Johannesburg
City
Facts abot Johannesbrug
Johannesbrug History
Settlement of Johannesburg began in 1886, when gold was discovered in the Witwatersrand by an Australian prospector named George Harrison. The discovery spurred a feverish gold rush as fortune hunters from all over the world descended on the area. Blacks from all parts of southern Africa came to work the gold fields either permanently or temporarily as contract laborers. The government of the Transvaal, then a Boer republic, established a city at the site, and in the space of three years it became the largest settlement in South Africa. By the 1890s, several large mining companies had taken control of the area's gold mines, creating huge fortunes for their owners. Tensions between the mine barons, the English-speaking newcomers to the area, and the Transvaal's Boer government—fed by British colonial aspirations in the region—led to the Anglo-Boer War of 1899–1901. By its end, the Transvaal and the Orange Free State were under British control.

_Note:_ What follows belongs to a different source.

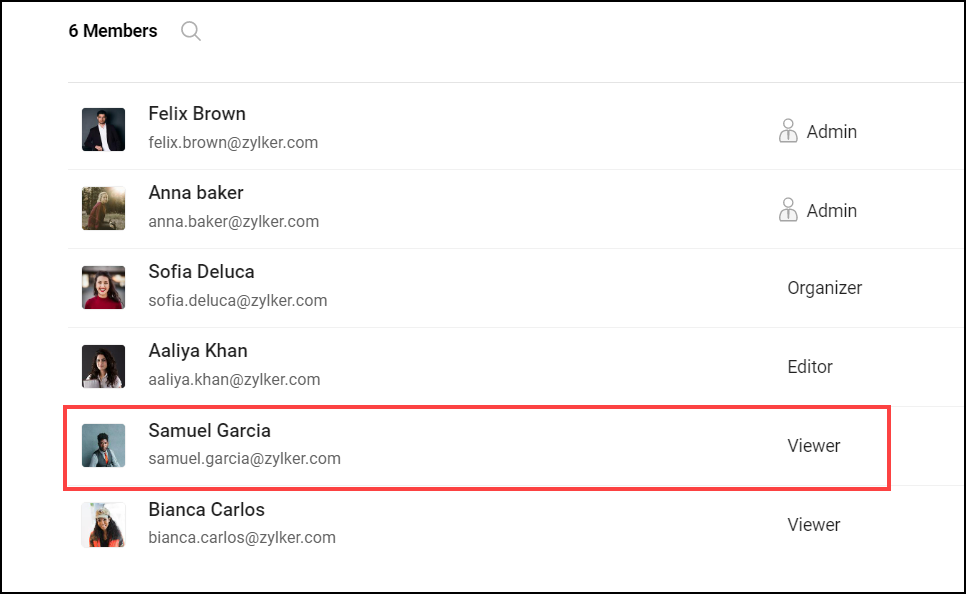966x594 pixels.
Task: Open Felix Brown's profile photo
Action: coord(103,129)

At the start of the twentieth century, the population of Johannesburg had reached 100,000. Early in the century, the British colonial government began forcibly relocating blacks from the central city to areas on its outskirts, inaugurating the principle of racial separation that became entrenched in the administration of the city and eventually led to the system known as apart-heid. The substandard conditions in which most of the city's black majority lived led to protests and strikes, including a 1920 strike by 70,000 black mine workers. There was agitation among Johannesburg's white miners as well, culminating in the general strike and "Rand Revolt" of 1922, in which over 200 people died.